No añadió más. Barbara protestó.
– ¿Cómo puede ser perfecto? Tenemos a Jimmy. Tenemos un testigo. Vio…
– ¿Qué? -la interrumpió Lynley-. ¿A quién? Un coche azul que confundió con el Cavalier. Una mujer de cabello claro que confundió con su madre. Ningún fiscal acusaría a nadie basándose en ese testimonio. Y ningún jurado del mundo le declararía culpable.
Barbara había querido insistir en sus argumentaciones. Al fin y al cabo, tenían pruebas. Por endebles que fueran, aún tenían pruebas. El Benson y Hedges. Las cerillas utilizadas para armar el artilugio incendiario. Contarían para algo, sin duda. Sin embargo, vio que Lynley estaba agotado. Dedicaba las escasas fuerzas que le quedaban a controlar sus estremecimientos mientras conducía el Bentley por entre el tráfico matutino hasta New Scotland Yard. Cuando frenó al lado del Mini de Barbara en el aparcamiento subterráneo, repitió lo que ya había dicho al superintendente jefe Hillier. Pese a tener las mejores intenciones del mundo, Barbara debía prepararse para el hecho de que tal vez no pudieran concluir satisfactoriamente el caso.

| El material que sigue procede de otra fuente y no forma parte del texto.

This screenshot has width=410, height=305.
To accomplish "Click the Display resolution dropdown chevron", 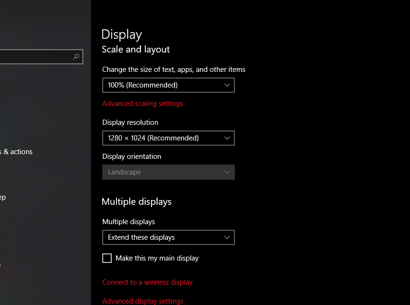I will [228, 138].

– Incluso con la ayuda del muchacho, será un caso de conciencia -dijo-. Y puede que la conciencia no sea suficiente.
– ¿Para qué? -preguntó Barbara, poseída tanto por la necesidad de discutir como de comprender.

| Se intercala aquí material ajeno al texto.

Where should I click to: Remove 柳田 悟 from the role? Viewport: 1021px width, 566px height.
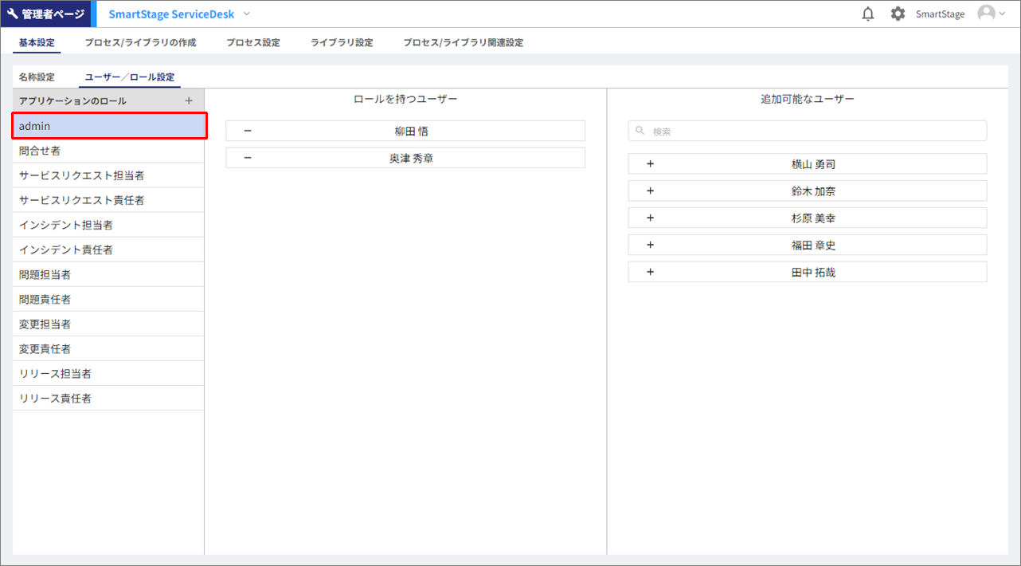pos(248,132)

Pero Lynley apenas añadió nada más.
– Ahora no. Necesito un baño y cambiarme de ropa.
Se marchó.
Ahora, en Chalk Farm, mientras liberaba sus pies de los zapatos empapados en el umbral, intentó comprender su comentario sobre la conciencia, pero por más que daba vueltas a los datos y acontecimientos de los últimos días, siempre la guiaban en la misma dirección y no señalaban a nadie que necesitara tener conciencia sobre nada.
Al fin y al cabo, sabían que era un incendio intencionado, y sabían, por tanto, que era un asesinato. Tenían un cigarrillo que podía ser analizado para buscar muestras de saliva. Por más tiempo que tardara la gente de Ardery en terminar los análisis, si el incendiario había depositado suficiente saliva (bien, si Gabriella Patten la había depositado, porque Lynley, al parecer, se había decantado por ella desde el primer momento, en lugar de Jean Cooper), al final de los análisis sabrían algo sobre antigenes ABH, genotipo ABO y relaciones de la reacción Lewis. Siempre que, por supuesto, Gabriella Patten secretara. Si no, volverían a empezar, y deberían confiar en… ¿qué? ¿La conciencia? ¿La conciencia de Gabriella Patten? ¿Qué sentido tenía eso? ¿De veras esperaba Lynley que la mujer se sintiera impulsada a confesar que había asesinado a Kenneth Fleming porque la había dejado? ¿Cuándo lo haría? ¿Entre arrumaco y arrumaco con Guy Mollison, para apartar su mente del rechazo definitivo de Fleming? Mecagüen la leche, pensó Barbara. No era de extrañar que Lynley fuera diciendo que tal vez no podrían cerrar el caso.